◆ Task to complete
Transcribe, exactly and in full, every record shown below, while omitting its images.

◆ Entries provided
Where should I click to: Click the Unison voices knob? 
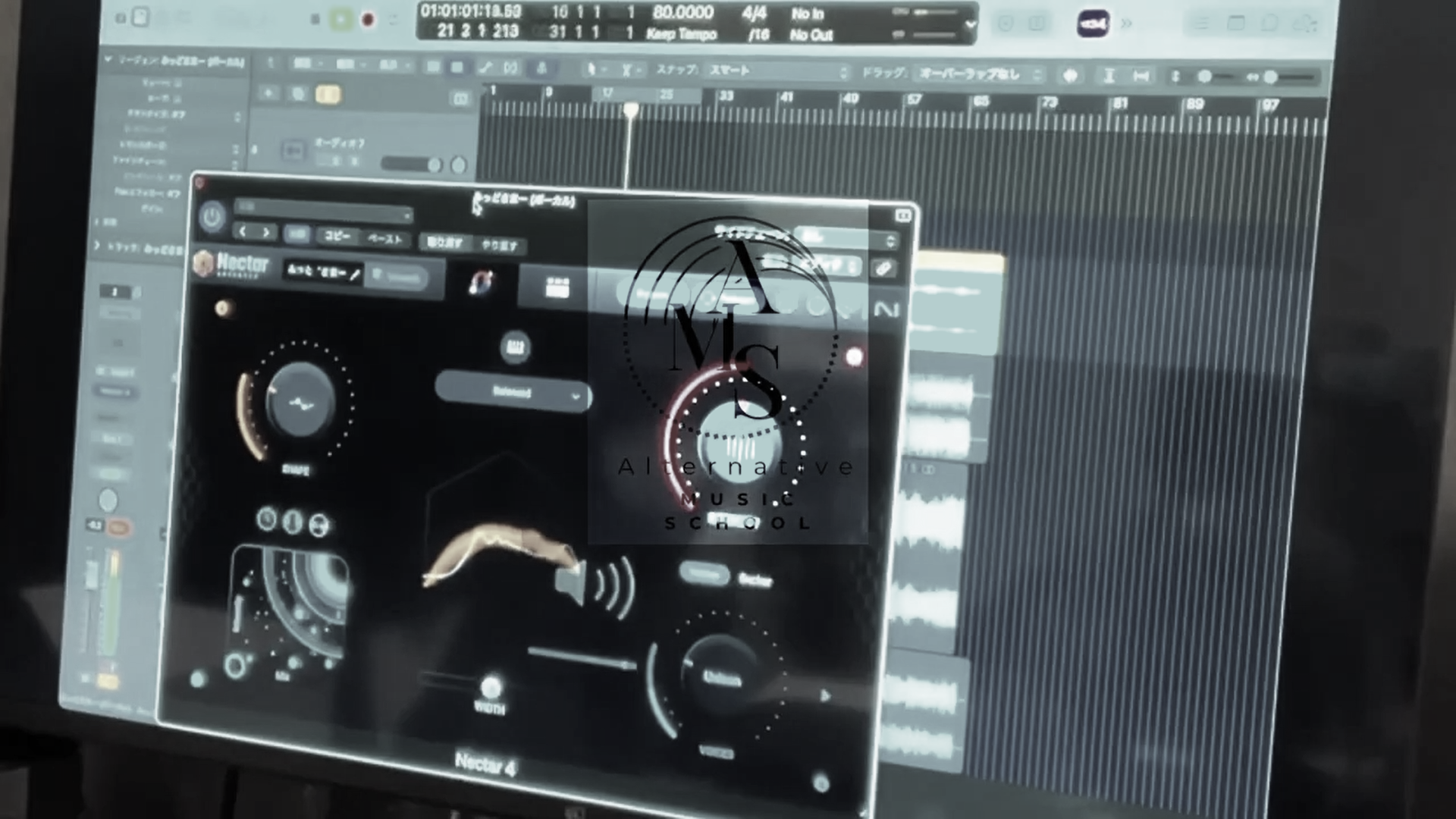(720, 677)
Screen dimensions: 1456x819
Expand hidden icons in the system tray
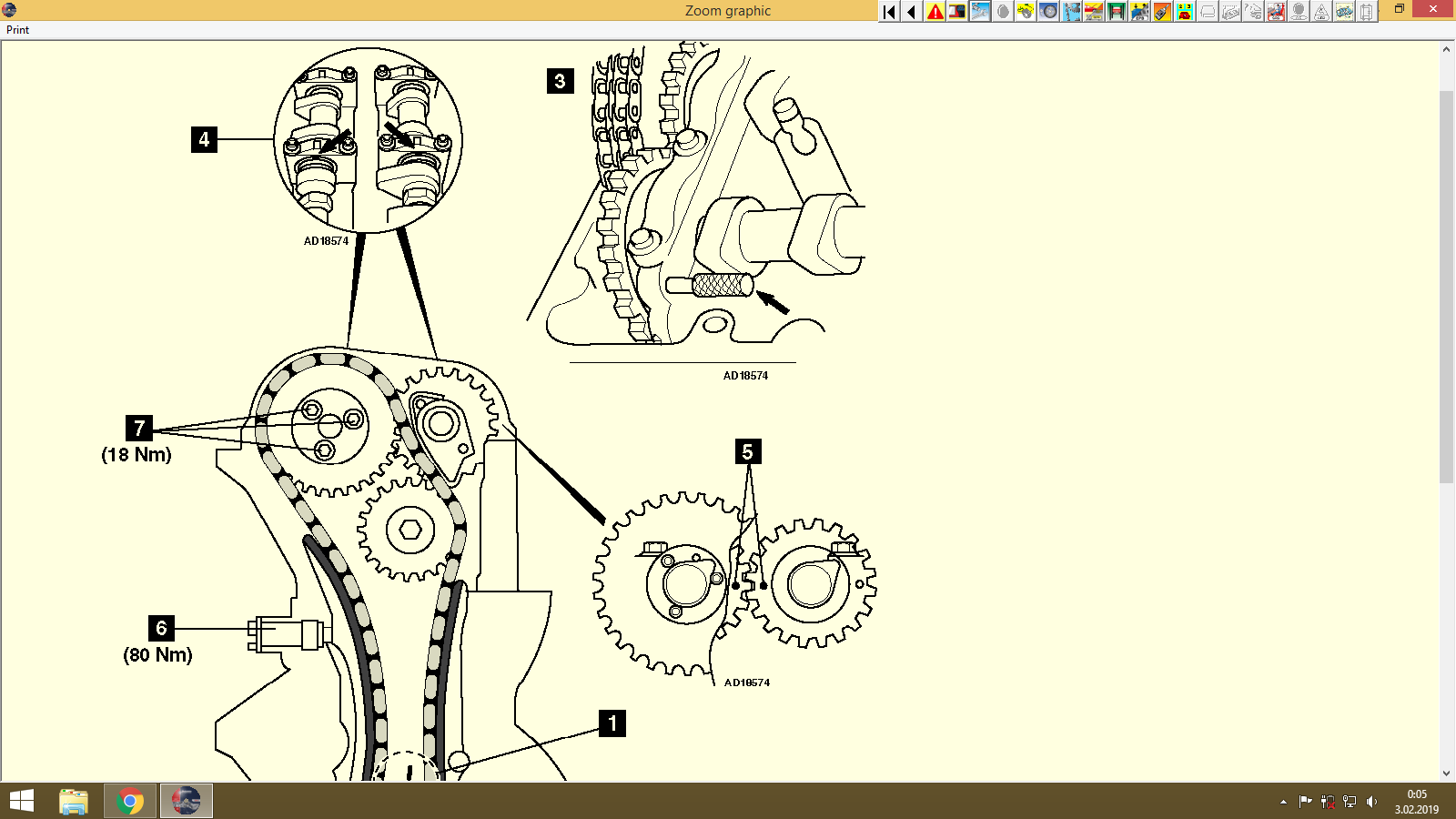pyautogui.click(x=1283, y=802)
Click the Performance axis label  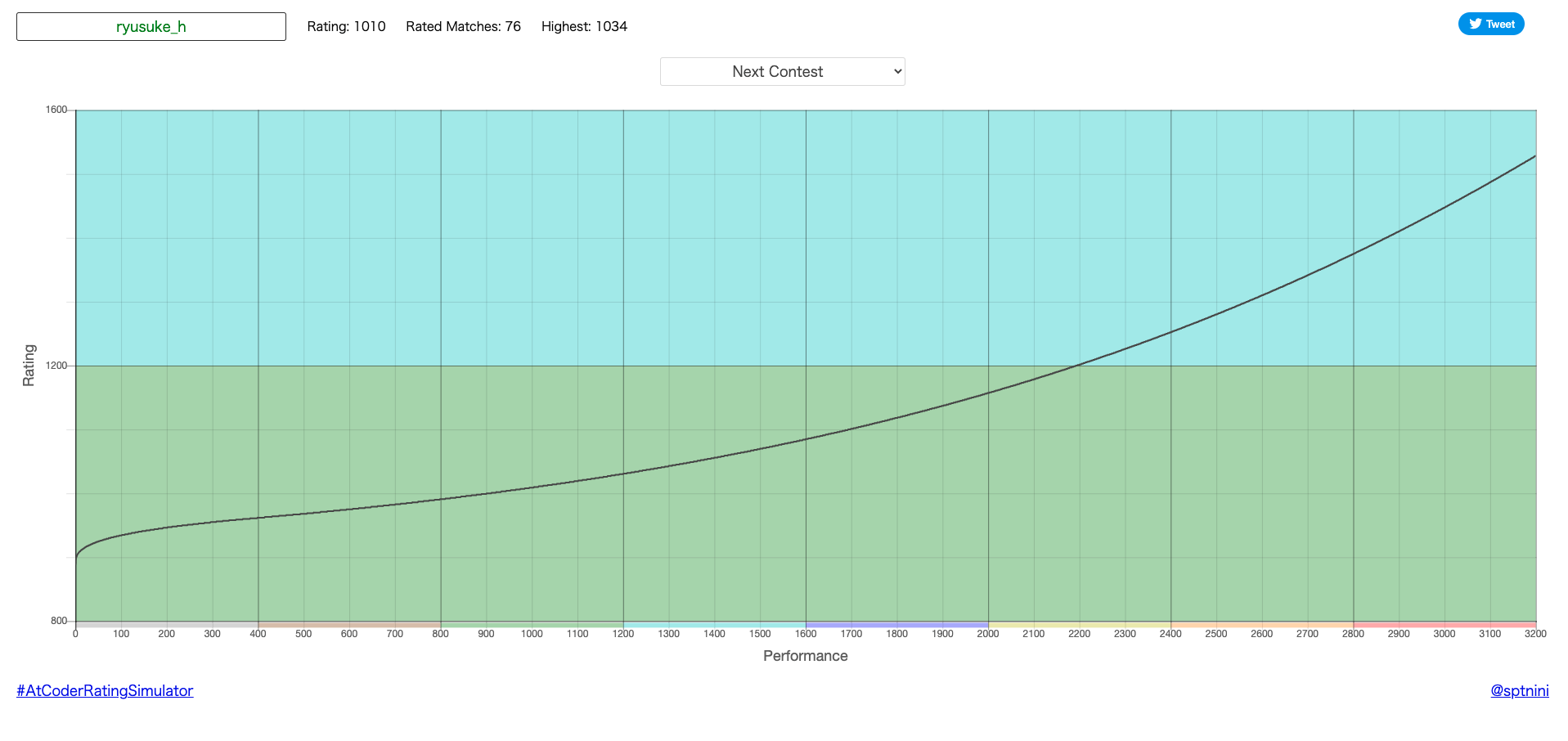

◆ Worked solution
Where should I click to: Click the Unison voices knob? 
(720, 677)
Screen dimensions: 1456x819
Expand hidden icons in the system tray
pyautogui.click(x=1283, y=802)
Click the Performance axis label  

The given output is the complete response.